A Most Mysterious Evening In Or At Crystal Palace With Paul DeWinter, 12 August 1980

The diary is pretty clear on this matter:

12 August 1980. Not too bad a day. Went to Chrystal [sic] Palace with PDeW in evening.

Let’s not talk about my inability to spell the word Crystal at the age of seventeen.

Let us instead try to work out, just over forty years on, what the blithering heck might have been going on here.

The not too bad a day would have been at Hillel House working; I was trying to run the BBYO office that summer in the absence of a proper grown-up full-timer, as Rebecca Lowi had left and not yet been replaced.

I do recall an impending governance crisis on the National Executive around that time, which inevitably embroiled both me and Paul, as we were both on that National Executive. We had things to talk about and I do remember having several after work discussions with Paul that summer.

But if you had asked me, the day before yesterday, if I had ever been to Selhurst Park to see Crystal Palace play football, I would have said, categorically, no.

Football is not really my thing. Never really was, although in my youth I could be persuaded to go to football matches and certainly went to a few.

But Crystal Palace with Paul DeWinter on 12 August 1980 makes no sense for several reasons.

Firstly, my Googling of the 1980/81 football season reveals that the season didn’t even start for Crystal Palace until 16 August 1980.

More importantly, despite my limited knowledge of football and Paul DeWinter, one thing I do know for sure is that Paul is a lifelong devotee of Brighton & Hove Albion FC (The Seagulls), not Crystal Palace FC (The Eagles).

Several of my South London friends are devotees of Crystal Palace and I am aware that there is intense rivalry between the two teams.

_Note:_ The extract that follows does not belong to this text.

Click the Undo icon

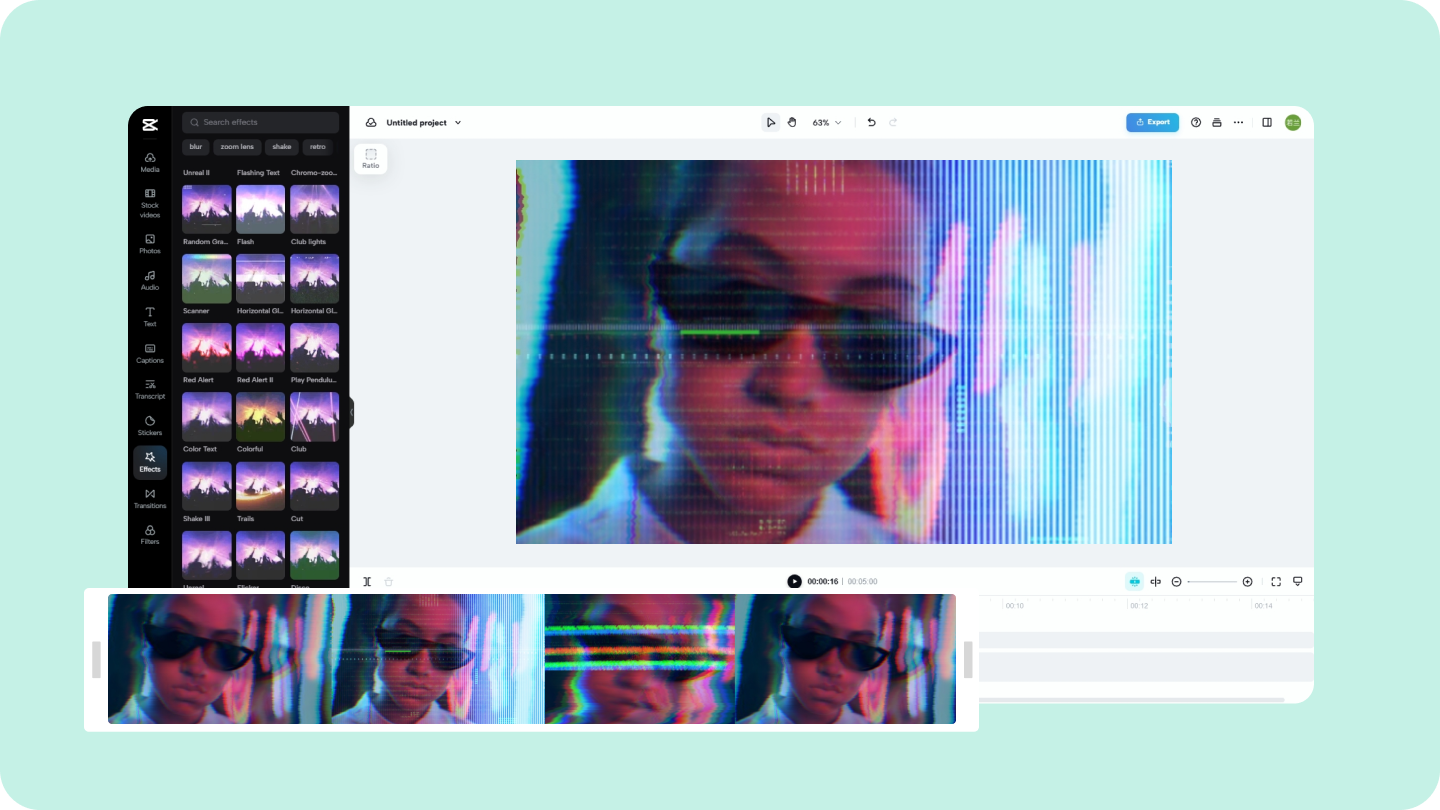click(870, 122)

I have often enjoyed, from the metaphorical sidelines, many enjoyable bants between the fans of those two teams, especially when Paul DeWinter is around.

Indeed, as I understand it, there is intense speculation as to whether representatives of the two species (eagles and seagulls) might be observed cross-fertilizing. I’m no ornithologist, but eagles are from the order of Accipitriformes (birds of prey), whereas seagulls are from the order of Charadriiformes, a diverse order which includes waders and auks as well as gulls, so I think it highly unlikely that those two species would even attempt cross-breeding. Certainly not visibly. But I digress.

So did Paul and I go to Crystal Palace to do something other than watch a football match? Perhaps we went to one of those open air concerts I remember my parents taking me to at Crystal Palace Bowl. Handel’s Water Music, Elgar’s Enigma Variations, Mozart’s Eine Kleine Nachtmusik…that sort of thing. But I doubt if those concerts would have been Paul’s bag.

What about Bob Marley…didn’t Bob Marley play “The Bowl” that summer? But the bowl was done weeks before August in 1980 and anyway my diary would certainly have noted (and my memory would have retained) such an event.

No. For sure it would have been football.

I’m guessing it must have been some sort of pre-season friendly between Crystal Palace & Brighton; the intense fan rivalry belying an actual spirit of co-operation between the two clubs at an operational level.

Paul might actually remember what happened and put my feeble memory out of its misery.

Anyway – forty plus years on – thanks again for taking me to the footie in 1980, Paul.